Celent’s view is that successful trade lifecycle platforms will be able to model OTC derivatives trades as a two-phase operation: an initial negotiation by the counterparties of an OTC derivative contract in order to agree on the terms of the trade, followed by periodic unilateral or bilateral series of cash flows according to the terms and conditions of the contract. However, several challenges arise in modeling OTC derivatives trades: exotic derivatives proliferation, multiple data formats, lack of consistency, and manual processing.
 
Celent believes that any successful standard for OTC derivatives post-trade processes will be based on XML. The attractiveness of XML is that it enables enterprises to represent business data in a self-descriptive format and has the potential to address two of the most important failings of standards-that they are either overengineered and inflexible, or too flexible to constitute a standard.

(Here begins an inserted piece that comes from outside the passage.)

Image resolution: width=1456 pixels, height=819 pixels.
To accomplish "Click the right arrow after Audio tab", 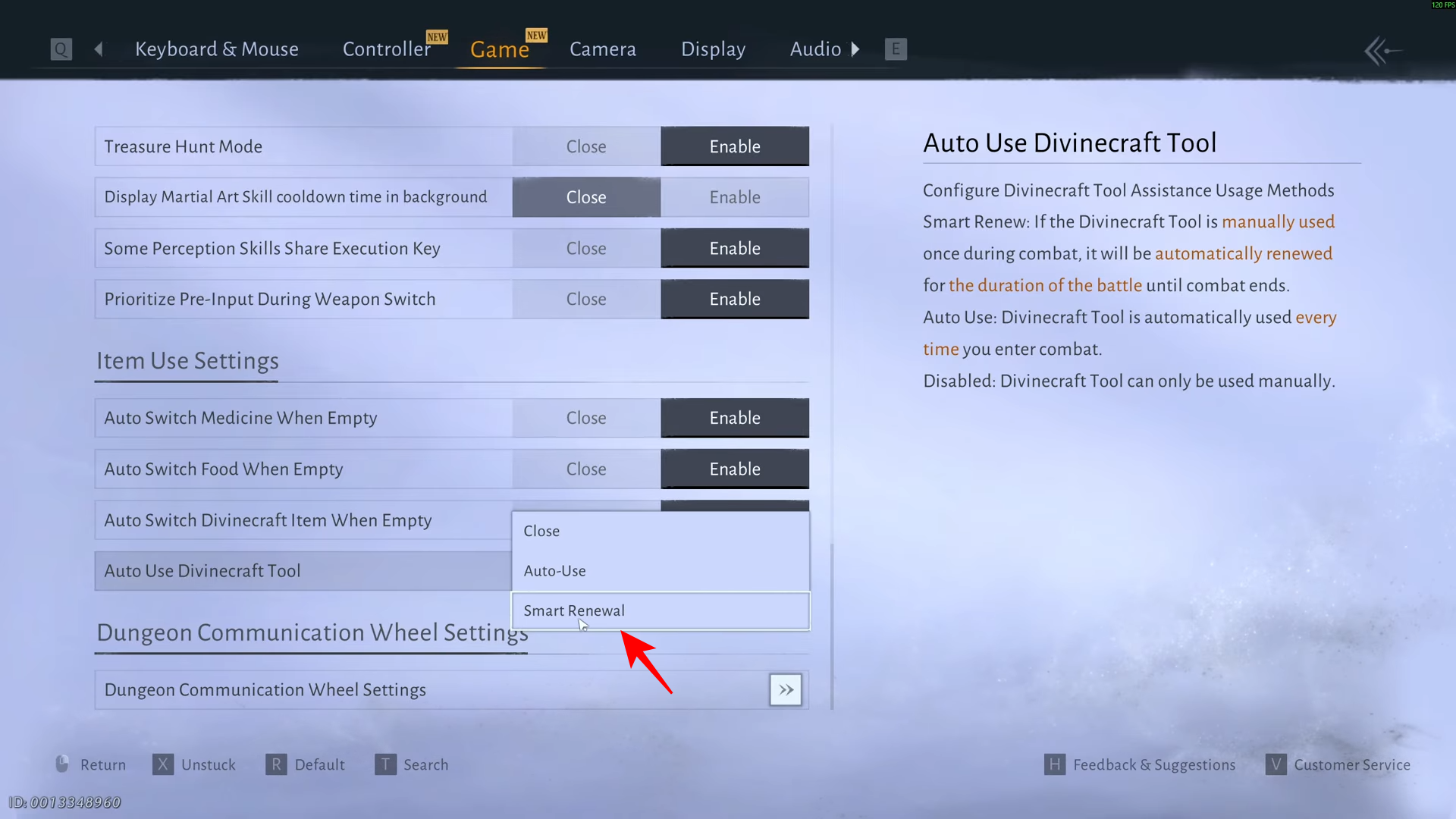I will (855, 49).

XML is highly flexible since it is extensible, so market participants can define fields in any way that meets their needs. In addition, XML is rigid, since once specifications have been agreed, messages can only be sent if formatted precisely. Challenges facing using reference data for OTC derivatives include: lack of standards, barriers to standardization, standardization shortcomings, data definition and integration difficulties, trade capture systems errors, and XML data management.